Some of his finer entrees include grouper piccata served atop risotto and accompanied by a lemon and butter sauce. Another patron pleaser is the seared scallops joined with wilted spinach that rims the bowl with a bed of angel hair pasta scattered in the middle and scallops on top with a lemon butter wine sauce.

“Derick is hardworking and a quick learner,’’ said Celene Flowers, his fiancée and mother of his daughter. “He is good at what he does.”

Flowers is a fan of his chicken piccata and steak. However, she hails him most for his role as father to their daughter.

“He is a really good dad,’’ she said. “He is hands-on, and he helps out as much as he can.”

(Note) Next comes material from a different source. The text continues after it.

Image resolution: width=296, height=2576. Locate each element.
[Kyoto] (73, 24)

Flowers has faith in her man and believes he will keep giving gifts to diners through the magnificence of his mind and the flair in his fingers.

“Derick can take very little information and run with it,’’ Flowers said. “He can make his own of anything.”

Carrozza has belief in himself. Even though years of experience aren't in his boast bag, he does have the mettle and affection for his craft to go wherever his gifts take him, as he blesses others along the way.

“As a chef, I am hardworking and understanding,’’ said Carrozza, who has been in the business for nearly five years. “If someone is struggling, I am the one bouncing around and helping people in other positions. I don’t like seeing anyone fail. I want everybody to win.”

This chef is a champ, and knockout food is in every round.

By Johanna Wilson Jones

“As a chef, I am hardworking and understanding. If someone is struggling, I am the one bouncing around and helping people in other positions. I don’t like seeing anyone fail. I want everybody to win.”